**WORK REQUIRED:**
Make an exact copy of the entries that come next.

Records excerpted from a collection
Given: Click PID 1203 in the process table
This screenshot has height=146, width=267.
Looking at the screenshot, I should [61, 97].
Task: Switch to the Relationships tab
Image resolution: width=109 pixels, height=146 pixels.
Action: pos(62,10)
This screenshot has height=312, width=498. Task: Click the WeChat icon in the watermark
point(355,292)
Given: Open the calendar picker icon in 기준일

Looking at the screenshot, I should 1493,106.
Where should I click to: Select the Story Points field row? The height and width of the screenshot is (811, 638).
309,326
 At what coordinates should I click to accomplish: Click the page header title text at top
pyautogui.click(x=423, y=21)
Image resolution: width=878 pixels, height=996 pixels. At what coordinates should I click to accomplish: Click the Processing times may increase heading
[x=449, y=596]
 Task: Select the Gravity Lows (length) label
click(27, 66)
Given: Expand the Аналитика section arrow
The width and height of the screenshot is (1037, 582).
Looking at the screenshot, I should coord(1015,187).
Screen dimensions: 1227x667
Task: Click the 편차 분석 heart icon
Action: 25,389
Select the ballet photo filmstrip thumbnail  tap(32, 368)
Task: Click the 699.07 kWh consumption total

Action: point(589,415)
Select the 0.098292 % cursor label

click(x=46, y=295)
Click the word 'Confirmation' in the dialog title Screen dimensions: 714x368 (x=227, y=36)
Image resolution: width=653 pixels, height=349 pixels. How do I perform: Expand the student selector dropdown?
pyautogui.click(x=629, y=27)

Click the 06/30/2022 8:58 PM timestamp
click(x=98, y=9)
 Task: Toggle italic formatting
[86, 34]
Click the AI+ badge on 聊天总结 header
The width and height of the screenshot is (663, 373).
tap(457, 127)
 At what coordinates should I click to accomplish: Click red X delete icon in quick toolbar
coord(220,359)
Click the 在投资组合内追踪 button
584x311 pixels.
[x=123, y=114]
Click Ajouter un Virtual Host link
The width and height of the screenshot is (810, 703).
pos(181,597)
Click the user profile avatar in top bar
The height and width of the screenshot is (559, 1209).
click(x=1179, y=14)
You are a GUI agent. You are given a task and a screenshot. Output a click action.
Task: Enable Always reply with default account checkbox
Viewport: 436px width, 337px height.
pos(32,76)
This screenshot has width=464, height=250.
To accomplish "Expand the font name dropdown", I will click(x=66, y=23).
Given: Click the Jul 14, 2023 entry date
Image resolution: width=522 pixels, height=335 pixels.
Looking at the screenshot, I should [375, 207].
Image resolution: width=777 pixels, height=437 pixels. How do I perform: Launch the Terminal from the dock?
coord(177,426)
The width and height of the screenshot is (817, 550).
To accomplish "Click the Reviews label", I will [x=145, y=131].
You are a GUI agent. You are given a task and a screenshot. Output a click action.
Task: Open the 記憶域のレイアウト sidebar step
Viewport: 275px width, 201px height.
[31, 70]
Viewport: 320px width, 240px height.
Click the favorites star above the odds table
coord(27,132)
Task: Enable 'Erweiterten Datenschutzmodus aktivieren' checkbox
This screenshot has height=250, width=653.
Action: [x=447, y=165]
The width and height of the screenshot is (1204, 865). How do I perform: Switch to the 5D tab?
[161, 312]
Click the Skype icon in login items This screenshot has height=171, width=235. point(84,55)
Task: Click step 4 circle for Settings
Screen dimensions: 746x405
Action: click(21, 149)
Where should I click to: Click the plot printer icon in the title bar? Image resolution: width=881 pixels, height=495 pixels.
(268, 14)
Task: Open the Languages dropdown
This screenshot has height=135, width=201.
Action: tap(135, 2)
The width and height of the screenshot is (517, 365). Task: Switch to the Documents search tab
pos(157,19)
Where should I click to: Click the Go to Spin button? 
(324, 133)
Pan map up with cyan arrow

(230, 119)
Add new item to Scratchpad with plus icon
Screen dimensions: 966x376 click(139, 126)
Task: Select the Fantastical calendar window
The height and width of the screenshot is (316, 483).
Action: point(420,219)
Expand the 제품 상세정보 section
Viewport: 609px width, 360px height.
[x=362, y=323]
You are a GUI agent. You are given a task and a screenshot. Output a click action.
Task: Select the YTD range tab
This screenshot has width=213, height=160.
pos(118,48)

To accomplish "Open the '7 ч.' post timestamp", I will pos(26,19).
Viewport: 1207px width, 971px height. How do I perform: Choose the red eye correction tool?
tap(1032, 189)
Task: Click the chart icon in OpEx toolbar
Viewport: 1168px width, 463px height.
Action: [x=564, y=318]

**WRITTEN ANSWER:**
Given: Click PID 1203 in the process table
This screenshot has height=146, width=267.
Looking at the screenshot, I should [61, 97].
Task: Switch to the Relationships tab
Image resolution: width=109 pixels, height=146 pixels.
Action: pos(62,10)
This screenshot has height=312, width=498. Task: Click the WeChat icon in the watermark
point(355,292)
Given: Open the calendar picker icon in 기준일

Looking at the screenshot, I should 1493,106.
Where should I click to: Select the Story Points field row? The height and width of the screenshot is (811, 638).
309,326
 At what coordinates should I click to accomplish: Click the page header title text at top
pyautogui.click(x=423, y=21)
Image resolution: width=878 pixels, height=996 pixels. At what coordinates should I click to accomplish: Click the Processing times may increase heading
[x=449, y=596]
 Task: Select the Gravity Lows (length) label
click(27, 66)
Given: Expand the Аналитика section arrow
The width and height of the screenshot is (1037, 582).
Looking at the screenshot, I should coord(1015,187).
Screen dimensions: 1227x667
Task: Click the 편차 분석 heart icon
Action: 25,389
Select the ballet photo filmstrip thumbnail  tap(32, 368)
Task: Click the 699.07 kWh consumption total

Action: point(589,415)
Select the 0.098292 % cursor label

click(x=46, y=295)
Click the word 'Confirmation' in the dialog title Screen dimensions: 714x368 (x=227, y=36)
Image resolution: width=653 pixels, height=349 pixels. How do I perform: Expand the student selector dropdown?
pyautogui.click(x=629, y=27)

Click the 06/30/2022 8:58 PM timestamp
click(x=98, y=9)
 Task: Toggle italic formatting
[86, 34]
Click the AI+ badge on 聊天总结 header
The width and height of the screenshot is (663, 373).
tap(457, 127)
 At what coordinates should I click to accomplish: Click red X delete icon in quick toolbar
coord(220,359)
Click the 在投资组合内追踪 button
584x311 pixels.
[x=123, y=114]
Click Ajouter un Virtual Host link
The width and height of the screenshot is (810, 703).
pos(181,597)
Click the user profile avatar in top bar
The height and width of the screenshot is (559, 1209).
click(x=1179, y=14)
You are a GUI agent. You are given a task and a screenshot. Output a click action.
Task: Enable Always reply with default account checkbox
Viewport: 436px width, 337px height.
pos(32,76)
This screenshot has width=464, height=250.
To accomplish "Expand the font name dropdown", I will click(x=66, y=23).
Given: Click the Jul 14, 2023 entry date
Image resolution: width=522 pixels, height=335 pixels.
Looking at the screenshot, I should [375, 207].
Image resolution: width=777 pixels, height=437 pixels. How do I perform: Launch the Terminal from the dock?
coord(177,426)
The width and height of the screenshot is (817, 550).
To accomplish "Click the Reviews label", I will [x=145, y=131].
You are a GUI agent. You are given a task and a screenshot. Output a click action.
Task: Open the 記憶域のレイアウト sidebar step
Viewport: 275px width, 201px height.
[31, 70]
Viewport: 320px width, 240px height.
Click the favorites star above the odds table
coord(27,132)
Task: Enable 'Erweiterten Datenschutzmodus aktivieren' checkbox
This screenshot has height=250, width=653.
Action: [x=447, y=165]
The width and height of the screenshot is (1204, 865). How do I perform: Switch to the 5D tab?
[161, 312]
Click the Skype icon in login items This screenshot has height=171, width=235. point(84,55)
Task: Click step 4 circle for Settings
Screen dimensions: 746x405
Action: click(21, 149)
Where should I click to: Click the plot printer icon in the title bar? Image resolution: width=881 pixels, height=495 pixels.
(268, 14)
Task: Open the Languages dropdown
This screenshot has height=135, width=201.
Action: tap(135, 2)
The width and height of the screenshot is (517, 365). Task: Switch to the Documents search tab
pos(157,19)
Where should I click to: Click the Go to Spin button? 
(324, 133)
Pan map up with cyan arrow

(230, 119)
Add new item to Scratchpad with plus icon
Screen dimensions: 966x376 click(139, 126)
Task: Select the Fantastical calendar window
The height and width of the screenshot is (316, 483).
Action: point(420,219)
Expand the 제품 상세정보 section
Viewport: 609px width, 360px height.
[x=362, y=323]
You are a GUI agent. You are given a task and a screenshot. Output a click action.
Task: Select the YTD range tab
This screenshot has width=213, height=160.
pos(118,48)

To accomplish "Open the '7 ч.' post timestamp", I will pos(26,19).
Viewport: 1207px width, 971px height. How do I perform: Choose the red eye correction tool?
tap(1032, 189)
Task: Click the chart icon in OpEx toolbar
Viewport: 1168px width, 463px height.
Action: [x=564, y=318]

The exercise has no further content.